Norfolk Southern's Q4 earnings decline due to intermodal competition, with CSX and BNSF impacting volumes and profits, reports Trains journal.
Norfolk Southern reported weaker fourth-quarter results as intermodal competition cut into volumes and profits, reported Milwaukee's Trains journal. Rival CSX, in alliance with BNSF, drew away container traffic, driving a seven percent decline in intermodal volume and a four percent drop in overall traffic.
Chief Executive Mark George stated that the railroad managed costs in line with guidance despite softer volumes. He noted that NS moved three percent more gross ton-miles in 2025 with four percent fewer employees. Union Pacific and NS plan to file a revised merger application in March that would create the first transcontinental railroad if approved.
Quarterly operating income fell 17 percent to US$937 million, while revenue slipped two percent to $3 billion. Adjusted operating income was down three percent to $1 billion, with earnings per share off 11 percent at $2.87, but up six percent to $3.22 on an adjusted basis. The operating ratio rose to 68.5 percent, or 65.3 percent on an adjusted basis.
Merchandise and coal traffic rose one percent, but coal revenue dropped 11 percent due to weaker export metallurgical coal pricing. George emphasized that NS would fight for quality revenue, while Chief Commercial Officer Ed Elkins cited new interline and double-stack services as examples of competitive responses.
NS posted its best safety record in more than a decade, with reportable injuries down 15 percent, train accidents down 31 percent, and no mainline derailments in the quarter. Chief Operating Officer John Orr mentioned that cost reduction targets have been raised to $650 million over three years, with 2025 savings exceeding goals.

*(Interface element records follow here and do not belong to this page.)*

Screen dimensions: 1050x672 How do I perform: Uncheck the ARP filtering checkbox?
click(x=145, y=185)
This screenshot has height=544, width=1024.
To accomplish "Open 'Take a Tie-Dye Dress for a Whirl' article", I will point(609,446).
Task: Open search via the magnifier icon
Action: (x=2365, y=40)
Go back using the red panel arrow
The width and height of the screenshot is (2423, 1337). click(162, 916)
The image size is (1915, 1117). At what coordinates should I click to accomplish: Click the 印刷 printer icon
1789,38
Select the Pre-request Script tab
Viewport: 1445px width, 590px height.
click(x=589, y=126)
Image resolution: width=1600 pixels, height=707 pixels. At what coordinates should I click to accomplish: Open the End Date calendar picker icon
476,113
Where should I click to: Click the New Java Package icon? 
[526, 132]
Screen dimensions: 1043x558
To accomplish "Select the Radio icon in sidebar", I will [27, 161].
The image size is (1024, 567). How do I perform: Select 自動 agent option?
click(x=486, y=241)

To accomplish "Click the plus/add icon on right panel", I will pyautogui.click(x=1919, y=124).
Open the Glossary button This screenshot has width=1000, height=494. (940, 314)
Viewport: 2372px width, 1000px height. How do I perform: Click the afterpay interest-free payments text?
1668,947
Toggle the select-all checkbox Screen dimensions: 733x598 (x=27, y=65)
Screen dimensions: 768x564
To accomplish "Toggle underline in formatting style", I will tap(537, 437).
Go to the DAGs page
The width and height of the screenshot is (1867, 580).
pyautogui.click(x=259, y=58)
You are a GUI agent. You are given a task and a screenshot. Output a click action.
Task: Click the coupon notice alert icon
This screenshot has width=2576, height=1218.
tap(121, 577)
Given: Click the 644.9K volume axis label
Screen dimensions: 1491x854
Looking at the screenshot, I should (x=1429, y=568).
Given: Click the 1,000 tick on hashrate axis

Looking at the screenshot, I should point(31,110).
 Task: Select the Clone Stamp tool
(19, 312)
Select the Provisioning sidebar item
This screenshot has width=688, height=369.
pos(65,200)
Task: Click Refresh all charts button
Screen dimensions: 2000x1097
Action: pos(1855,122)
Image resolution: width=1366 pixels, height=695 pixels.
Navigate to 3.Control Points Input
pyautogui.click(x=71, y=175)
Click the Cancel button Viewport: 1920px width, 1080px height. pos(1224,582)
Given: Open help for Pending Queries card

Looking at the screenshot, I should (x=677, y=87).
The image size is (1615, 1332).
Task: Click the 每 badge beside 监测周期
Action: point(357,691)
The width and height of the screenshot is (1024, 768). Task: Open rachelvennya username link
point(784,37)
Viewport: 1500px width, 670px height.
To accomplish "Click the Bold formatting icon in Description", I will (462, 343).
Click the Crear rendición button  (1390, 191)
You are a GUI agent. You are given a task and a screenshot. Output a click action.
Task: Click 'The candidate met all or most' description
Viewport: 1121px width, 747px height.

Executives warned that competition from CSX and BNSF will continue to pressure volumes in 2026. NS plans to cut capital spending by 14 percent to US$1.9 billion. For 2025, operating income rose seven percent to $4.4 billion, revenue was flat at $12.2 billion, and earnings per share increased 10 percent to $12.75. The operating ratio improved to 64.2 percent, or 65 percent on an adjusted basis.